It’s been well over a year since I wrote anything about COTA’s proposed Cleveland Avenue bus rapid transit (BRT) line. In that post, COTA had just announced the study and I was speculating about what would be included. Now that the study is finished, we know more about the design. According to COTA’s public presentation, it will include:
- Buses in mixed traffic
- BRT stations (except for downtown and north of SR 161)
- Signal priority
- Level boarding
- Special branding of service
- Frequent service (BRT will operate every 10 minutes in peak periods and every 15 minutes in off-peak periods. Local service will continue to operate every 30 minutes)

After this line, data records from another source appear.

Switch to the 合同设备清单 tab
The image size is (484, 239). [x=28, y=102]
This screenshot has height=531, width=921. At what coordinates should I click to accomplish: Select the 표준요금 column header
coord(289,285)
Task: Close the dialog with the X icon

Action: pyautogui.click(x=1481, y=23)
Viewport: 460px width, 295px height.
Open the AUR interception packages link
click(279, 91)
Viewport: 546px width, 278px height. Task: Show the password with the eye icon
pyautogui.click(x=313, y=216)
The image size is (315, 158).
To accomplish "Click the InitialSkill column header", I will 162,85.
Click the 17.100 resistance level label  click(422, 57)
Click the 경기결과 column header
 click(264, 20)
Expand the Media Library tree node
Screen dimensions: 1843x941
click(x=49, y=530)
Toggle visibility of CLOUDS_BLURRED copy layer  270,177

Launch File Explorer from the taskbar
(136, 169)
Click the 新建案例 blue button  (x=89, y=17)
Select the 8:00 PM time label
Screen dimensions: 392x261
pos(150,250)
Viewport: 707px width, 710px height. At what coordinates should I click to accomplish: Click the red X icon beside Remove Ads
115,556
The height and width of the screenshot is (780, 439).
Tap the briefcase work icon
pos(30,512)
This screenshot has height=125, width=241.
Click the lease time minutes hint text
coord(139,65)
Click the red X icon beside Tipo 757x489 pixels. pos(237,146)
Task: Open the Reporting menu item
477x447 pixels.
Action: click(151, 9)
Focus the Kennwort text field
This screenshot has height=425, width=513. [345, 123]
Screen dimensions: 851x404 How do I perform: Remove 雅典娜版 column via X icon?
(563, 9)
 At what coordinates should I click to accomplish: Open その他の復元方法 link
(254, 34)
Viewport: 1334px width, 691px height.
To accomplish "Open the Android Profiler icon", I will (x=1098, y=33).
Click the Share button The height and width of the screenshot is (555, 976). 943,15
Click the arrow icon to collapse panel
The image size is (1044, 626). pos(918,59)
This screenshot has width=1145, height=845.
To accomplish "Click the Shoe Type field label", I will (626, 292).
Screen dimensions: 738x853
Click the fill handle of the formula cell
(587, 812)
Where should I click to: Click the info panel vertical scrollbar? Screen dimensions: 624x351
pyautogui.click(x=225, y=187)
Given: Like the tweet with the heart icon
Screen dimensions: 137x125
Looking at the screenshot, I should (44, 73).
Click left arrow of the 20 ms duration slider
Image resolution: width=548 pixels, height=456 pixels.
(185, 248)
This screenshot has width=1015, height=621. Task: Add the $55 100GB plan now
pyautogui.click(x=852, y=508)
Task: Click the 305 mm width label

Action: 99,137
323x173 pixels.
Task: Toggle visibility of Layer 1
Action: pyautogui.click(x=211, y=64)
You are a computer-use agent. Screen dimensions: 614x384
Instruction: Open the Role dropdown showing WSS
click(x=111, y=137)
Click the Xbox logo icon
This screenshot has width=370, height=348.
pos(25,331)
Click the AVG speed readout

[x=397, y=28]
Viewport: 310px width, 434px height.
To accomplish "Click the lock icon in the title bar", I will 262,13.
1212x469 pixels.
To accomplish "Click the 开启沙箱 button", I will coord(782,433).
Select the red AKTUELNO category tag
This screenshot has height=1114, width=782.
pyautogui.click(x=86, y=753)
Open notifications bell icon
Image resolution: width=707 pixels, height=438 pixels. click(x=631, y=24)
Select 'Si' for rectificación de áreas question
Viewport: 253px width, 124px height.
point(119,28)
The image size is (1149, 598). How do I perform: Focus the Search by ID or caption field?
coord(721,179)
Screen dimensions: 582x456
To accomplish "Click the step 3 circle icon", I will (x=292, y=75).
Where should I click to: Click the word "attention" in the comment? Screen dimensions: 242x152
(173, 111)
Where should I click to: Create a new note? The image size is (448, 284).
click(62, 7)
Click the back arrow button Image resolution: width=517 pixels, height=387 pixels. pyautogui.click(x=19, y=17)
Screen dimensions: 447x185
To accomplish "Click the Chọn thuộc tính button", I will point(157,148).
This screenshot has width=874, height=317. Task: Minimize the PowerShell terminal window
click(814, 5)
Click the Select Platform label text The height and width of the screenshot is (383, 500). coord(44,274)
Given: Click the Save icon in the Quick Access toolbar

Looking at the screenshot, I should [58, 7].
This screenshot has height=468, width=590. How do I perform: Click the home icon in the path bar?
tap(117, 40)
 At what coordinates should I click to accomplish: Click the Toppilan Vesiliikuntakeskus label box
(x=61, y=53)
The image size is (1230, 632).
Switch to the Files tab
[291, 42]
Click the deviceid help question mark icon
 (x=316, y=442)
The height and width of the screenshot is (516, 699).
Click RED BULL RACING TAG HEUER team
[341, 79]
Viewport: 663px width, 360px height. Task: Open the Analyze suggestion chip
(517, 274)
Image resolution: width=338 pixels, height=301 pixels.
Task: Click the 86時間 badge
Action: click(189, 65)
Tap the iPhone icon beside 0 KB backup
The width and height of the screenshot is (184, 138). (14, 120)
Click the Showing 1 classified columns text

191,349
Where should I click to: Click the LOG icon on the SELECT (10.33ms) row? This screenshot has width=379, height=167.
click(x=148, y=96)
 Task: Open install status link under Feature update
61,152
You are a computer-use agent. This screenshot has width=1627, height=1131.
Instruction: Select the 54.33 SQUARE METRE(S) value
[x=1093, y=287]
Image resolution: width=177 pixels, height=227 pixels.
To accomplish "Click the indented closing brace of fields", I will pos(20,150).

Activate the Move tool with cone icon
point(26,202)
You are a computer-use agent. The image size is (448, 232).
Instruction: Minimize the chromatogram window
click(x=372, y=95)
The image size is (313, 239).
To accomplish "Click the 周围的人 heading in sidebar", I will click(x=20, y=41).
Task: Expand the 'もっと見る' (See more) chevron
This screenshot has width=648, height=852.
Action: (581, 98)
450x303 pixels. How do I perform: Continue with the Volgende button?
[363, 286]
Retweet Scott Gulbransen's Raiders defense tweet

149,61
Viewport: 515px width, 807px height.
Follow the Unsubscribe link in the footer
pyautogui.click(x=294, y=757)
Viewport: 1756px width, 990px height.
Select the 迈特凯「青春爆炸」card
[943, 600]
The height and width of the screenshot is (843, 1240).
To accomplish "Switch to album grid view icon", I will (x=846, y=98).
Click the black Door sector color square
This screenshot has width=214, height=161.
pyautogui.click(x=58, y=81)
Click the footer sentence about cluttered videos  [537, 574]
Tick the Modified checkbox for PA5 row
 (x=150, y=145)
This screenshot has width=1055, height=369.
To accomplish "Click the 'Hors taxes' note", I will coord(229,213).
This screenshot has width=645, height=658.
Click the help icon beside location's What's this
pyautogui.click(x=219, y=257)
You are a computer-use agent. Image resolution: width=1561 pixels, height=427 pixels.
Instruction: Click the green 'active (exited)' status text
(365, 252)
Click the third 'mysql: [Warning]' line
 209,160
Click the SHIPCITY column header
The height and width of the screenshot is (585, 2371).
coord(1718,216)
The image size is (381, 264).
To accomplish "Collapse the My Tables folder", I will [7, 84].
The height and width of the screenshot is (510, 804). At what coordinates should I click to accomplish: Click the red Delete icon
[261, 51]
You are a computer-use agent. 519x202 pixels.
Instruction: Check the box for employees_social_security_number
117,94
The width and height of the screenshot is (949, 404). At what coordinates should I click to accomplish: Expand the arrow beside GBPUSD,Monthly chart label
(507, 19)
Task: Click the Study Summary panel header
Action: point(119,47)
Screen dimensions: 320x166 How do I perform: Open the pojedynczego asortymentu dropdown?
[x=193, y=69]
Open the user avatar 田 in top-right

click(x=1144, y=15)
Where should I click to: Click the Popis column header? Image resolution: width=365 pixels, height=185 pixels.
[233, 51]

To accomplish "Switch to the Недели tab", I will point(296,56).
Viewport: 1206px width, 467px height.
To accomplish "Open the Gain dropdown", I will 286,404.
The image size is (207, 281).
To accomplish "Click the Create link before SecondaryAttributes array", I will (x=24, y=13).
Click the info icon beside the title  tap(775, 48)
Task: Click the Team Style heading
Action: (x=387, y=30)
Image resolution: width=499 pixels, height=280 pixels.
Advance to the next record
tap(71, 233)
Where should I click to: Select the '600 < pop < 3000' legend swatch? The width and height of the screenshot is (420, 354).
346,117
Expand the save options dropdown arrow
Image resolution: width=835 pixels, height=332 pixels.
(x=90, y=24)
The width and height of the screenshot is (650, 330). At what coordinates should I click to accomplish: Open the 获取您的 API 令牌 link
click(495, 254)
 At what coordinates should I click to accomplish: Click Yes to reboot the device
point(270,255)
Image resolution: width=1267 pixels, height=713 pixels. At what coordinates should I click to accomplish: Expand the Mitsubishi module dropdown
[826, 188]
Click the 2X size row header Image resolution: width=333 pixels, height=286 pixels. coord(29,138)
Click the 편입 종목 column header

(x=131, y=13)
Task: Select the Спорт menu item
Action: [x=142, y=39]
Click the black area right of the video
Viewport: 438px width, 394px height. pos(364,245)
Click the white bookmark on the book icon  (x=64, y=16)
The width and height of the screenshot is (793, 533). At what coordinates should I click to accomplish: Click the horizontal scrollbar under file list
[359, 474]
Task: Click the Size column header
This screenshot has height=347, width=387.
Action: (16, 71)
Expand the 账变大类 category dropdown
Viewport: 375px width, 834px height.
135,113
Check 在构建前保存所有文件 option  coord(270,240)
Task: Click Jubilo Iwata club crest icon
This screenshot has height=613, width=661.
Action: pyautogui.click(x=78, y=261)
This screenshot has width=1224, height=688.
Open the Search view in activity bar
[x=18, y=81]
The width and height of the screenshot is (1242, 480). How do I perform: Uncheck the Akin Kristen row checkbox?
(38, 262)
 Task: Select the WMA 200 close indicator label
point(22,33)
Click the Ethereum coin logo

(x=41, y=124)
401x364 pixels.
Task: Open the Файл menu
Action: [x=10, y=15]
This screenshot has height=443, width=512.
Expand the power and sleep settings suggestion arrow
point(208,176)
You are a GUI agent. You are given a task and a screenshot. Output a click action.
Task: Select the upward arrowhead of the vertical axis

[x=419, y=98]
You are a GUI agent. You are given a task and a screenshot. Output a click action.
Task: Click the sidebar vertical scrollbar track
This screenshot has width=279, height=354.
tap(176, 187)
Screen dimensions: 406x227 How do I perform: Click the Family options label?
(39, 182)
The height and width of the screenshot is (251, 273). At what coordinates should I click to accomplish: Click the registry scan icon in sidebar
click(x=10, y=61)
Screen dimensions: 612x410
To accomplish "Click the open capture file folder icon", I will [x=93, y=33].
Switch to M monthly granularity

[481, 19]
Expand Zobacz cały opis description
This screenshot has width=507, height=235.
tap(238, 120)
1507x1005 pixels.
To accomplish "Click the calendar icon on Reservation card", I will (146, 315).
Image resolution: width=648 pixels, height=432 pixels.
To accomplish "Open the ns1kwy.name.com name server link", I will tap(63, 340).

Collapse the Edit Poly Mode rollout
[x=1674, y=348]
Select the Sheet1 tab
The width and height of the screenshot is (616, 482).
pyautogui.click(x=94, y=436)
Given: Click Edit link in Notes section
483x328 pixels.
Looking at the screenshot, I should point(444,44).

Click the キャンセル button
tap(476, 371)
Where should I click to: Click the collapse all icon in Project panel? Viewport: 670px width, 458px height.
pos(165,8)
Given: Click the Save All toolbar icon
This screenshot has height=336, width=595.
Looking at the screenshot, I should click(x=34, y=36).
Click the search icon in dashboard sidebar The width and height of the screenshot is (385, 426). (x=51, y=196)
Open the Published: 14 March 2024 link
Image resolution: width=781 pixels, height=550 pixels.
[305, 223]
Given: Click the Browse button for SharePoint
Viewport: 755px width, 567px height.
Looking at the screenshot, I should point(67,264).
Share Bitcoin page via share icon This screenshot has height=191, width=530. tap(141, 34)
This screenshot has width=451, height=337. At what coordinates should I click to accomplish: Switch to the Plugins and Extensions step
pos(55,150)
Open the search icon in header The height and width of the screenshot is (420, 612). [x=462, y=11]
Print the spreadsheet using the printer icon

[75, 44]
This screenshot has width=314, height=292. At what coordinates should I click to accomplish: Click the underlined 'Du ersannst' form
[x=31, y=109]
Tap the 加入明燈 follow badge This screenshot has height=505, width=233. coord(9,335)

The map below shows the route. There would be five stops on High Street, one at Nationwide Blvd & High Street, and three on Naughten or Mt. Vernon. The BRT stations start north of there, with 23 stops in the 8.8 miles up to Columbus Square Shopping Center. That’s an average stop spacing of 0.38 miles. That’s more stops than I would like to see on a BRT line, but it’s expected given that the line will still have to accommodate much of the local service given the planned low frequency (30 minute headway) of the #1. Travel times are still projected to decrease by 20 percent and ridership is expected to increase by 15 to 30 percent, so that’s very good.

So when will this be done? COTA was scheduled to submit to the FTA in August. If they get a grant, then construction can begin in 2014 and service can begin in 2016. Hopefully if COTA gets FTA approval, they will start working on other corridors – like High Street, Broad Street, Main Street, and Livingston Avenue – before 2016. It would be nice to see a comprehensive plan for BRT routes radiating in all directions that can create the capacity needed to move towards a frequent transit grid that could also reduce bus congestion downtown.


I’ve only just thumbed through the presentation but my reaction is that if they actually implement this it will kill rapid transit in Columbus for a generation. Anything done here needs it’s own right of way – it’s a function of the lousy drivers we have here. If we spend millions for a BRT which is continually stuck in traffic or cancelled by weather it will be seen as money wasted. Not to mention all the individual cars in traffic who will (wrongly) blame the BRT for being stuck.
I don’t agree with anything you wrote:
1. I don’t see how higher transit ridership (15 to 30% higher according to the estimates) will be anything other than a positive step towards better transit in the future.
2. Columbus drivers aren’t significantly worse than drivers anywhere else. In fact, they may be better than average based on state traffic fatality rates.
3. A transit line with its own right-of-way would cost many millions more, which would make it much less likely to get a high cost effectiveness rating from the FTA, which means nothing would happen at all.
4. I’m not sure anyone in Columbus is “continually stuck in traffic,” which of course is why transit isn’t that popular to begin with, which is why COTA is starting with a low-grade BRT line instead of something with dedicated ROW.
5. How often are buses “cancelled by weather?” Once every few years in a massive snow storm?
6. The buses are operating in mixed traffic (that means cars can use the lanes too) and stopping less often, so drivers won’t be delayed any more by the bus system than they are now.